No description of Venice would be complete without elaborating on the Grand Canal, the S-shaped waterway that separate Venice into two parts. Those two parts are further divided into six regions.
The largest, best-known bridge over the Grand Canal is the Rialto Bridge, lined with shops. On Sunday, May 23rd there was a large sailing race on the canal. Rowing teams from other countries and regions competed and were loudly cheered from the Rialto Bridge, as well as along the route.
The canal serves as the main route of transportation for all manner of boats: canoes, kayaks, motor boats, and gondolas. The story of gondolas and gondoliers is an interesting one.
There are now about 450 gondolas, used mostly by tourists. Each gondolier owns is own gondola. Prior to the 15th century, there was competition for decorating them, trying to own the most beautiful. A law was made then that all gondolas must be painted black, and the design is symbolic to represent the S-shape of the canal, the six districts of Venice, and the doge’s hat.
Gondolas are handmade of 250 pieces and 5 kinds of wood., costing 40,000-50,000 Euros.

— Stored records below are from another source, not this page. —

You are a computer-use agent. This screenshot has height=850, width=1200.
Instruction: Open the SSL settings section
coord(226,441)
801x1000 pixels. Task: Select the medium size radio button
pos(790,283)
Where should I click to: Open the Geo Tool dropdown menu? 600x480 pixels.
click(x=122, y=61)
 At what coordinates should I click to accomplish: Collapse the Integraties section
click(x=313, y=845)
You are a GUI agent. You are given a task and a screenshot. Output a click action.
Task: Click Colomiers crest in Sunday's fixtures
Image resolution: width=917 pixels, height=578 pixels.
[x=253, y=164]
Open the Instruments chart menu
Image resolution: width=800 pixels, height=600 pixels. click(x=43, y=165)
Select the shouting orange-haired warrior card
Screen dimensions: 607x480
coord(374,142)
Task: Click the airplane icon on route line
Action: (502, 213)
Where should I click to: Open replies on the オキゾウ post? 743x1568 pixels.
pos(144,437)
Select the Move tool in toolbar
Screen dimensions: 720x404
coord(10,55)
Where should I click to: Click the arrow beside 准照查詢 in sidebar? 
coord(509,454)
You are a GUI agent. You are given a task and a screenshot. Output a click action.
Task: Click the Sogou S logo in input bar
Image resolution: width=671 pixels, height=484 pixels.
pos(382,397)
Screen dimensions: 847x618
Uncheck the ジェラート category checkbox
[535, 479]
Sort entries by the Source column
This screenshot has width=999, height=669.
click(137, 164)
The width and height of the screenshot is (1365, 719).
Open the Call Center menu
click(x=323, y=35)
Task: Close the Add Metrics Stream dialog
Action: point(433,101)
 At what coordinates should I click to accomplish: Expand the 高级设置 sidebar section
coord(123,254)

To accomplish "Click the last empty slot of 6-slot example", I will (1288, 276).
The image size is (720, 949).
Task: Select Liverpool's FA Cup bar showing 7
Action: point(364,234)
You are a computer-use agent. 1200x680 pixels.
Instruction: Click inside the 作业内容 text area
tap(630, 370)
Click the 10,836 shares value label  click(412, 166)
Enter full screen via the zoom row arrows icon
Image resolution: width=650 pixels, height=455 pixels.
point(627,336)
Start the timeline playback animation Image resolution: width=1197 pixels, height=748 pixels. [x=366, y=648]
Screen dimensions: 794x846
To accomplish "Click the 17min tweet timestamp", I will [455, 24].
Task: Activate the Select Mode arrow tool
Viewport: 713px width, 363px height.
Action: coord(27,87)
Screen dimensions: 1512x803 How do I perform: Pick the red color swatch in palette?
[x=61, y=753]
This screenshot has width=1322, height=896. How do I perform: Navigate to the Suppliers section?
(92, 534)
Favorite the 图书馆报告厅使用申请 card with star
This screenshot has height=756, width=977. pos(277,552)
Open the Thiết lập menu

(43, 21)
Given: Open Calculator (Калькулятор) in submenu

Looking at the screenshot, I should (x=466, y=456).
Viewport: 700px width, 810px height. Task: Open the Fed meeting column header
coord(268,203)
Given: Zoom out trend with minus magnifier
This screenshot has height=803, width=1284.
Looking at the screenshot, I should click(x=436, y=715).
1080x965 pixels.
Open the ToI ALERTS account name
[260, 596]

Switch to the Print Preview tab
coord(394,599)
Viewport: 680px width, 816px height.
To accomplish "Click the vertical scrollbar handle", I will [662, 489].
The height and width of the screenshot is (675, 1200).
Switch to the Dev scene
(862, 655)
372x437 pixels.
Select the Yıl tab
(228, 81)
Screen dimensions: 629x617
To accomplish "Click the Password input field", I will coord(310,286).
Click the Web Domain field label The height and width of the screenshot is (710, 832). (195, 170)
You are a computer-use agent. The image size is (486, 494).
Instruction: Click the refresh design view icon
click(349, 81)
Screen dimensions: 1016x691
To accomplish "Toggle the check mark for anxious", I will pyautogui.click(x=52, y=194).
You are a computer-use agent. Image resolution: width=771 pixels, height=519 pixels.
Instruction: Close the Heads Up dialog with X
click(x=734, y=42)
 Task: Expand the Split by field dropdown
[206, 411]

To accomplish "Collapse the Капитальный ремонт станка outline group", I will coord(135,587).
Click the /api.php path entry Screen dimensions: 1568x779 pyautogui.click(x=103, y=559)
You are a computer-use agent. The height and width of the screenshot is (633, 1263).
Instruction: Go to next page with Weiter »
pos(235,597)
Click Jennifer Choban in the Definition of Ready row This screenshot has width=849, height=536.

That, however, is much less expensive than the cost of a gondolier license. A gondolier license is passed down from generation to generation. Our evening gondola ride was conducted by Roberto, whose father and grandfathers were gondoliers before him. The training is given by the father but there are also a number of tests that must be passed, including English language and Venetian history. The value of the license is now 700,000 Euros.
For the investment of gondola and license, a gondolier makes approximately 10,000 Euros a month. All of that money so we, the tourists, can enjoy a romantic ride through the canals of Venice!